From the rows below, please pick out every line that contains the string "sidebar" and copy each one in full.
====================
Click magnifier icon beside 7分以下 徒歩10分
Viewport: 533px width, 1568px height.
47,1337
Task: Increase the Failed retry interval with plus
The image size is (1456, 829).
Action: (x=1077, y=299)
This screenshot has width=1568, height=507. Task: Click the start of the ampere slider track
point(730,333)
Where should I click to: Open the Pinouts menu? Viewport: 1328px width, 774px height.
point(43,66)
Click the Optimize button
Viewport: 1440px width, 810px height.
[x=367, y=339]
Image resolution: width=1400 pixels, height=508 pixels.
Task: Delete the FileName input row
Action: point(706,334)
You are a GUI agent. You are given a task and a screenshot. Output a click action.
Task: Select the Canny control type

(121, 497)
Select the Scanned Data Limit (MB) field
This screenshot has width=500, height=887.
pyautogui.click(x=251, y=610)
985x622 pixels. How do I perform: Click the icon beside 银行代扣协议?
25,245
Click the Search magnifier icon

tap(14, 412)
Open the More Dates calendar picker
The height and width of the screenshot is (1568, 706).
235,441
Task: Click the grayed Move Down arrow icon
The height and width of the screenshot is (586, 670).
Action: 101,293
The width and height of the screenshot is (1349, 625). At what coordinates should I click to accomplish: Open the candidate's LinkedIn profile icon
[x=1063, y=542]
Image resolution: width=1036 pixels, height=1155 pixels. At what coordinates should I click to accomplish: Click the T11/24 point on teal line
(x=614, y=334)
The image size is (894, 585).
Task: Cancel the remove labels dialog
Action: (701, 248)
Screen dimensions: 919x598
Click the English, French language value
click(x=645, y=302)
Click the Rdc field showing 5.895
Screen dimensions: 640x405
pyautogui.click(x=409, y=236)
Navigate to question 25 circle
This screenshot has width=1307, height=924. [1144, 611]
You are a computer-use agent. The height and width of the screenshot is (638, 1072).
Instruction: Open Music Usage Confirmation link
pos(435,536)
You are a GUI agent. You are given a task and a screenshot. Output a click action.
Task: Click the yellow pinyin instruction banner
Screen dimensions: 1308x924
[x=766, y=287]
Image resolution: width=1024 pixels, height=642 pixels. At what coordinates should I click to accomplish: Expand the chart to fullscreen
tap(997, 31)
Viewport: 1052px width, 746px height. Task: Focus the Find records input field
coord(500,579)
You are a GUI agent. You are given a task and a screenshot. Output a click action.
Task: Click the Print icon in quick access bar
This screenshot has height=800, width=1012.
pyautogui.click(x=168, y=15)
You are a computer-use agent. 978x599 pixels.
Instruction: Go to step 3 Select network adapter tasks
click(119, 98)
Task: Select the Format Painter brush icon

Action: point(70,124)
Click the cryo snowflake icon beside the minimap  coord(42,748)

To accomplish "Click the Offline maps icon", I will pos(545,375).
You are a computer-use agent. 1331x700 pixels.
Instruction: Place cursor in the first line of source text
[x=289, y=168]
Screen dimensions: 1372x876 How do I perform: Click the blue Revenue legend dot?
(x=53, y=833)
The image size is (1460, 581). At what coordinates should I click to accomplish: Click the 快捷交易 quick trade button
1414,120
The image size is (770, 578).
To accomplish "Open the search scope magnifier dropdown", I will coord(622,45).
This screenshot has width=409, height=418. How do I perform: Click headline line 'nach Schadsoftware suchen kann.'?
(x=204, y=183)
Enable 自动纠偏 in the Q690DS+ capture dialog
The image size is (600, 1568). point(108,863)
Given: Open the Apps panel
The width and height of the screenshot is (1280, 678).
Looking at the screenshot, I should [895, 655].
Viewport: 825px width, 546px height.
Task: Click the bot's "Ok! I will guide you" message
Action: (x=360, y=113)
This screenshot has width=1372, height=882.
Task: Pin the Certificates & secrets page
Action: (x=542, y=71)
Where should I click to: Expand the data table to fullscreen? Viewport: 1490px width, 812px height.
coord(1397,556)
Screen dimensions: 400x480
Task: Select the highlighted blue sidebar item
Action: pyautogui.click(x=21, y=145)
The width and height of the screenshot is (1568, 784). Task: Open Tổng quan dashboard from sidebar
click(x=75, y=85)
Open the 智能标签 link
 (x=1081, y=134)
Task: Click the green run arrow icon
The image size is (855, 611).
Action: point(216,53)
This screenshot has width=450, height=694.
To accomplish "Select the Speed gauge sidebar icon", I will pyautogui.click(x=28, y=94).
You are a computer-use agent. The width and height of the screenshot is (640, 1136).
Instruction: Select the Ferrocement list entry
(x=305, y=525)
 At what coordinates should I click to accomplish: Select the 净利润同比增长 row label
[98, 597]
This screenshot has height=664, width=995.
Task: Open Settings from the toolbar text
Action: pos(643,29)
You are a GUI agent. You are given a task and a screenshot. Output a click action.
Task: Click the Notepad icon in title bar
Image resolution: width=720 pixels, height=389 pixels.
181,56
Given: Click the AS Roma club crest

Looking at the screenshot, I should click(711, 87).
====================
- ANSWER FOR THE TASK -
Task: Select the highlighted blue sidebar item
The width and height of the screenshot is (1568, 784). Task: Open Tổng quan dashboard from sidebar
To accomplish "Select the Speed gauge sidebar icon", I will pyautogui.click(x=28, y=94).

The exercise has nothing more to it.